---------- Data records

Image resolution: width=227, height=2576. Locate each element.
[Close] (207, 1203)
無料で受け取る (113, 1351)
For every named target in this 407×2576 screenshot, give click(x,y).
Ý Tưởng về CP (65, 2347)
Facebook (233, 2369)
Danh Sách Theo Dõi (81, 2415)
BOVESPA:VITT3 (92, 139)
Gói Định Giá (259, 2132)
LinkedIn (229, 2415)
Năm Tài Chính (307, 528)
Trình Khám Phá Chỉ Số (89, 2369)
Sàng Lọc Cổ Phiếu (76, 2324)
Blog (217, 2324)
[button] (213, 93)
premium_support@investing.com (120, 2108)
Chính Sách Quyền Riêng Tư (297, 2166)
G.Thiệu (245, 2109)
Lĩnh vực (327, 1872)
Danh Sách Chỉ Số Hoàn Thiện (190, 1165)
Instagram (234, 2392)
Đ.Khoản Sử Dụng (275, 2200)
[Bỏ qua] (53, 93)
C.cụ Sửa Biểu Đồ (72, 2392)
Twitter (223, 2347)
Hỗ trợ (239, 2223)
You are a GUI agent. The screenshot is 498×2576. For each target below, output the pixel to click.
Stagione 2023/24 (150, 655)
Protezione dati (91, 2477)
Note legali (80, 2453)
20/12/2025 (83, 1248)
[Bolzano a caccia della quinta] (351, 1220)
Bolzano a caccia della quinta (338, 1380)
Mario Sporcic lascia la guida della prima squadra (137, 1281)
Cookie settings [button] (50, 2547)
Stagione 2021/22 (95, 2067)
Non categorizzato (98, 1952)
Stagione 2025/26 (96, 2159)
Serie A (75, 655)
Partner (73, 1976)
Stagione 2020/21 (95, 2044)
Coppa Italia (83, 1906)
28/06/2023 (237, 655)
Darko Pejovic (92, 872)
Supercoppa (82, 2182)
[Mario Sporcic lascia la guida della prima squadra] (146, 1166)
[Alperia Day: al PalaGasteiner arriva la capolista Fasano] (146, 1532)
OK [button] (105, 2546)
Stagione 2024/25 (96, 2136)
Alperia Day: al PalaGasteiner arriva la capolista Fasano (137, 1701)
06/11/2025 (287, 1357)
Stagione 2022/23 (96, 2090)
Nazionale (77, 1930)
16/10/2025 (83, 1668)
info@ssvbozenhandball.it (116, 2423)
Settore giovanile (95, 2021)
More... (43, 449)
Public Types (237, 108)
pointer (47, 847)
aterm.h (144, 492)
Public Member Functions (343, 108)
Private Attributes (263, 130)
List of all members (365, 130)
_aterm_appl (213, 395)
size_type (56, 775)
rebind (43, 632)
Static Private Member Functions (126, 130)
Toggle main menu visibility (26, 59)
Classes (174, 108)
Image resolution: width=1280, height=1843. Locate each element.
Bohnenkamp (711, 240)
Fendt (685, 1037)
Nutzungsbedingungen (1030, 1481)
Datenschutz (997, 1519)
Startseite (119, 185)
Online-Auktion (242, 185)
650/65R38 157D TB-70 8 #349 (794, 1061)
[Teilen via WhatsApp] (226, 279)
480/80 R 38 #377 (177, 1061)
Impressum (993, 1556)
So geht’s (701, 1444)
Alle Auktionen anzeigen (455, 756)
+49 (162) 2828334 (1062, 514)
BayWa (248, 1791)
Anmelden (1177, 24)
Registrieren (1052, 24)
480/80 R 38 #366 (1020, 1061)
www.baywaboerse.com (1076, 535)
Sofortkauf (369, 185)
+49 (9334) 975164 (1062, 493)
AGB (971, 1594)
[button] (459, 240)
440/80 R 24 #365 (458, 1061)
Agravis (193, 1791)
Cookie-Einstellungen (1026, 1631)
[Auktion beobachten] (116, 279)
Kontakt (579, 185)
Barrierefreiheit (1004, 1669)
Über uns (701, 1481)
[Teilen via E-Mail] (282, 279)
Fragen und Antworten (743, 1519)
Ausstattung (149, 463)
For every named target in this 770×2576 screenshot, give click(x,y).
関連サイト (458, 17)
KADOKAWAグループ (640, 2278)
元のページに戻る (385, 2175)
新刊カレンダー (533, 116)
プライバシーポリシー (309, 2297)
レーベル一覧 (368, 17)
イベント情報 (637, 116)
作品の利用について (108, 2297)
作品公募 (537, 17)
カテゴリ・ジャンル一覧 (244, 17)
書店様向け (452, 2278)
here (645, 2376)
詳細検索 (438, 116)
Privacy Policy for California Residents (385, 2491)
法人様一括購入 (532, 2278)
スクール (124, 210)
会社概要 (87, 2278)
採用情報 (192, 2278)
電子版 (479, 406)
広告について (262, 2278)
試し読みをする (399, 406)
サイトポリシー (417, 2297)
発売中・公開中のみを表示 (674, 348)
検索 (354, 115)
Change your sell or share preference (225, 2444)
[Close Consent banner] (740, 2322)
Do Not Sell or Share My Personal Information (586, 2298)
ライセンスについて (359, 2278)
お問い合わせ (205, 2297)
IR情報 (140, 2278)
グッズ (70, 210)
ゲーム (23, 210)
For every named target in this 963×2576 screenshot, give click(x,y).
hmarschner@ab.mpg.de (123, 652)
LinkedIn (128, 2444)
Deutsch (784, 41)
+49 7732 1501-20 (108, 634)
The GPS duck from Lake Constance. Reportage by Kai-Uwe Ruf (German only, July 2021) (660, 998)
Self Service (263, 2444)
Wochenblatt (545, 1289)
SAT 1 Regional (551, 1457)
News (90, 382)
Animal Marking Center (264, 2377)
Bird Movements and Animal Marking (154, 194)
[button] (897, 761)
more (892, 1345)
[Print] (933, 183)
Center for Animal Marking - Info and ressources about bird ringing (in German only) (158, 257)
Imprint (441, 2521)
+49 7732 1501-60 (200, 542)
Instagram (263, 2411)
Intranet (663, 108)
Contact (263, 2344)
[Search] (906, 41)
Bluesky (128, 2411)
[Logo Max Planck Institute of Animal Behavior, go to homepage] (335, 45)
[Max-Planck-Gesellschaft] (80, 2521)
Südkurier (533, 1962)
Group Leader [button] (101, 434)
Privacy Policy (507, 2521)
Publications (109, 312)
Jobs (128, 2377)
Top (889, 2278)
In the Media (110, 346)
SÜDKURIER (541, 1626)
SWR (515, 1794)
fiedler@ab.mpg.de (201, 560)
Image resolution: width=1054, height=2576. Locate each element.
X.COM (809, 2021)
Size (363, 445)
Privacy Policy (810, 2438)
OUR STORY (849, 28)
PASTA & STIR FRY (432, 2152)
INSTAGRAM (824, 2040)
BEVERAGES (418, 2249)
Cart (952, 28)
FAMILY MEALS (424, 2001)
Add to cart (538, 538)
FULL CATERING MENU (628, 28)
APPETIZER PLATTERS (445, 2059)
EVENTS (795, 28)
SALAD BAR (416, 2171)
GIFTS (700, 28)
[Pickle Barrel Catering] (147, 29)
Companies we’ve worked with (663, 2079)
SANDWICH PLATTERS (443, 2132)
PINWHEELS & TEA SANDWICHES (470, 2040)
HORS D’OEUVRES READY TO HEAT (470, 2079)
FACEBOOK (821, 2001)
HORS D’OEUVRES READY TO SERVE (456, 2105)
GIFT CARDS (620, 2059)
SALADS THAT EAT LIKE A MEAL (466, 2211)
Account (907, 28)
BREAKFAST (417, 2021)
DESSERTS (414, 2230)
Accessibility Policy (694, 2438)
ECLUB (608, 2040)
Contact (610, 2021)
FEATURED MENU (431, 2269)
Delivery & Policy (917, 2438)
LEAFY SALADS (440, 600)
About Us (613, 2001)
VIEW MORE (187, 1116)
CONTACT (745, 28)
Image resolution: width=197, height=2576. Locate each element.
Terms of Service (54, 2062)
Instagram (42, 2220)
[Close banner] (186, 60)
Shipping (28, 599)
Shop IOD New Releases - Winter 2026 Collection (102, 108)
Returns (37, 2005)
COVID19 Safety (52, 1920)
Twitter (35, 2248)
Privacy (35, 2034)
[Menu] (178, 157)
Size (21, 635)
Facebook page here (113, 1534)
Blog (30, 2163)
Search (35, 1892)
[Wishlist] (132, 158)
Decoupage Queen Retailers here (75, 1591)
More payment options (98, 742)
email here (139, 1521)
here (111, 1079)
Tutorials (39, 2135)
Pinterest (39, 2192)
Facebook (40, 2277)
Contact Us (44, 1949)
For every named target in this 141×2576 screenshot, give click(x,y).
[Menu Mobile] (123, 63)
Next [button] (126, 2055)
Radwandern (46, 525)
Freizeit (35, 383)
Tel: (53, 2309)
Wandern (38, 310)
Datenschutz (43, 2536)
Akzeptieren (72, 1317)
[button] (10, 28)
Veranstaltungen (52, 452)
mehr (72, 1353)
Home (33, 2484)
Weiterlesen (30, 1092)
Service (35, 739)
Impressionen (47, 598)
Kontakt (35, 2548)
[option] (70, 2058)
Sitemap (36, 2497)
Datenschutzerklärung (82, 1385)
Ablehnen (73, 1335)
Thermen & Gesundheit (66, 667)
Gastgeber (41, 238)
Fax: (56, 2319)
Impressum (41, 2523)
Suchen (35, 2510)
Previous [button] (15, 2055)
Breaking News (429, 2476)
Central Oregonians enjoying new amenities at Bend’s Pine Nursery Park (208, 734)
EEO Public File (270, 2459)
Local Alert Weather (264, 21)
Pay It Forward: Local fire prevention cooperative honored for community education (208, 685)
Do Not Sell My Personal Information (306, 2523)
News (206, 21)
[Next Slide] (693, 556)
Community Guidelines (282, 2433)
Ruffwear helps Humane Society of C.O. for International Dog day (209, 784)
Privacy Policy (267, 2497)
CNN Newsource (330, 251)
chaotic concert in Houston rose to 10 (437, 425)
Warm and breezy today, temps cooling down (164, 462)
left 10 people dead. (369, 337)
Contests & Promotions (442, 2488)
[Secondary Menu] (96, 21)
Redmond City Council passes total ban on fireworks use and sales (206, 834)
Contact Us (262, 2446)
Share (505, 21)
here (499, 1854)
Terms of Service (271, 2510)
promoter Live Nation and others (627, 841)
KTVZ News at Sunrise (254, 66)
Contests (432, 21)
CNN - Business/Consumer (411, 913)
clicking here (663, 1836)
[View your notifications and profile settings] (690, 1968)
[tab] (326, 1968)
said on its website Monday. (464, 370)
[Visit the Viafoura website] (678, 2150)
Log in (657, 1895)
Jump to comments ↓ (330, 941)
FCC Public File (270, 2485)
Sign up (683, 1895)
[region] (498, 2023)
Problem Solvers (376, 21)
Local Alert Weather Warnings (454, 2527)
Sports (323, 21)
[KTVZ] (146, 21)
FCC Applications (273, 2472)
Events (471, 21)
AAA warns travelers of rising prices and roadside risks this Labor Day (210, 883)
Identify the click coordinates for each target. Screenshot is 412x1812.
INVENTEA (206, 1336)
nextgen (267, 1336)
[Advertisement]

--------------------

• **Problem details**: Return exactly, and only, the lines above starting at the line that contains "Public Member Functions (343, 108)" and ending at the line that contains "[Teilen via E-Mail] (282, 279)".

• **Answer for this exercise**:
Public Member Functions (343, 108)
Private Attributes (263, 130)
List of all members (365, 130)
_aterm_appl (213, 395)
size_type (56, 775)
rebind (43, 632)
Static Private Member Functions (126, 130)
Toggle main menu visibility (26, 59)
Classes (174, 108)
Image resolution: width=1280, height=1843. Locate each element.
Bohnenkamp (711, 240)
Fendt (685, 1037)
Nutzungsbedingungen (1030, 1481)
Datenschutz (997, 1519)
Startseite (119, 185)
Online-Auktion (242, 185)
650/65R38 157D TB-70 8 #349 (794, 1061)
[Teilen via WhatsApp] (226, 279)
480/80 R 38 #377 (177, 1061)
Impressum (993, 1556)
So geht’s (701, 1444)
Alle Auktionen anzeigen (455, 756)
+49 (162) 2828334 (1062, 514)
BayWa (248, 1791)
Anmelden (1177, 24)
Registrieren (1052, 24)
480/80 R 38 #366 (1020, 1061)
www.baywaboerse.com (1076, 535)
Sofortkauf (369, 185)
+49 (9334) 975164 (1062, 493)
AGB (971, 1594)
[button] (459, 240)
440/80 R 24 #365 (458, 1061)
Agravis (193, 1791)
Cookie-Einstellungen (1026, 1631)
[Auktion beobachten] (116, 279)
Kontakt (579, 185)
Barrierefreiheit (1004, 1669)
Über uns (701, 1481)
[Teilen via E-Mail] (282, 279)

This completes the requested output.